▶ _Input_
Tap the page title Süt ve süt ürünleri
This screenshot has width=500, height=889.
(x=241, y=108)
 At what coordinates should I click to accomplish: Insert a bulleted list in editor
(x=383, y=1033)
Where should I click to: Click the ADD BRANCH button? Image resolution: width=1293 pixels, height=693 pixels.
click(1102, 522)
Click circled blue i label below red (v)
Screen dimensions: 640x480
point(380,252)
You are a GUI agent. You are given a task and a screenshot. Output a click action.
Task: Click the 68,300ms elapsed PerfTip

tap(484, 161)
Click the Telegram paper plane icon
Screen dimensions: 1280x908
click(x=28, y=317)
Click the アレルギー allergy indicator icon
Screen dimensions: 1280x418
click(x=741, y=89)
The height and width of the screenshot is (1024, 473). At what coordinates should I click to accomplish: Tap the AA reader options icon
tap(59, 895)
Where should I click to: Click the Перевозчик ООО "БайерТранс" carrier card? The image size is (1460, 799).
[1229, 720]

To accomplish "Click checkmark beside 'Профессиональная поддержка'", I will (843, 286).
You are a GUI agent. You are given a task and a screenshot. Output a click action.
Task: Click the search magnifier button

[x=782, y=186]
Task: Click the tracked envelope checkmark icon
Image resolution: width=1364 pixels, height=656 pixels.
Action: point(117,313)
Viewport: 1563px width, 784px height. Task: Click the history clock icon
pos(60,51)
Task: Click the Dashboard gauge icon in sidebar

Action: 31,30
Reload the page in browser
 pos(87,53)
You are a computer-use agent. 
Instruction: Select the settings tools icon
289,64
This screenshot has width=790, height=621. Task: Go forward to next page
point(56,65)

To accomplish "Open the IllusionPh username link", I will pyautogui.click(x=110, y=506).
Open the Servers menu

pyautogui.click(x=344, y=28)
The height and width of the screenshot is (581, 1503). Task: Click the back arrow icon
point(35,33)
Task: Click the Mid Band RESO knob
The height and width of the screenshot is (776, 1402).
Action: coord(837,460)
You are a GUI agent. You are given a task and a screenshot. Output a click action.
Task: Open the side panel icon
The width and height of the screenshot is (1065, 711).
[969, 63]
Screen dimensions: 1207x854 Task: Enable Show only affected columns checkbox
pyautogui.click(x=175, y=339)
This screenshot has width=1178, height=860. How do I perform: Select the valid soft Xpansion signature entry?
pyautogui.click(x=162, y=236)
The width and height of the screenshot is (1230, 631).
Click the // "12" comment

▶ _What you have to do_
Everything in the listing needs to be duplicated exactly, line for line.

▶ _Written solution_
Tap the page title Süt ve süt ürünleri
This screenshot has width=500, height=889.
(x=241, y=108)
 At what coordinates should I click to accomplish: Insert a bulleted list in editor
(x=383, y=1033)
Where should I click to: Click the ADD BRANCH button? Image resolution: width=1293 pixels, height=693 pixels.
click(1102, 522)
Click circled blue i label below red (v)
Screen dimensions: 640x480
point(380,252)
You are a GUI agent. You are given a task and a screenshot. Output a click action.
Task: Click the 68,300ms elapsed PerfTip

tap(484, 161)
Click the Telegram paper plane icon
Screen dimensions: 1280x908
click(x=28, y=317)
Click the アレルギー allergy indicator icon
Screen dimensions: 1280x418
click(x=741, y=89)
The height and width of the screenshot is (1024, 473). At what coordinates should I click to accomplish: Tap the AA reader options icon
tap(59, 895)
Where should I click to: Click the Перевозчик ООО "БайерТранс" carrier card? The image size is (1460, 799).
[1229, 720]

To accomplish "Click checkmark beside 'Профессиональная поддержка'", I will (843, 286).
You are a GUI agent. You are given a task and a screenshot. Output a click action.
Task: Click the search magnifier button

[x=782, y=186]
Task: Click the tracked envelope checkmark icon
Image resolution: width=1364 pixels, height=656 pixels.
Action: point(117,313)
Viewport: 1563px width, 784px height. Task: Click the history clock icon
pos(60,51)
Task: Click the Dashboard gauge icon in sidebar

Action: 31,30
Reload the page in browser
 pos(87,53)
You are a computer-use agent. 
Instruction: Select the settings tools icon
289,64
This screenshot has width=790, height=621. Task: Go forward to next page
point(56,65)

To accomplish "Open the IllusionPh username link", I will pyautogui.click(x=110, y=506).
Open the Servers menu

pyautogui.click(x=344, y=28)
The height and width of the screenshot is (581, 1503). Task: Click the back arrow icon
point(35,33)
Task: Click the Mid Band RESO knob
The height and width of the screenshot is (776, 1402).
Action: coord(837,460)
You are a GUI agent. You are given a task and a screenshot. Output a click action.
Task: Open the side panel icon
The width and height of the screenshot is (1065, 711).
[969, 63]
Screen dimensions: 1207x854 Task: Enable Show only affected columns checkbox
pyautogui.click(x=175, y=339)
This screenshot has width=1178, height=860. How do I perform: Select the valid soft Xpansion signature entry?
pyautogui.click(x=162, y=236)
The width and height of the screenshot is (1230, 631).
Click the // "12" comment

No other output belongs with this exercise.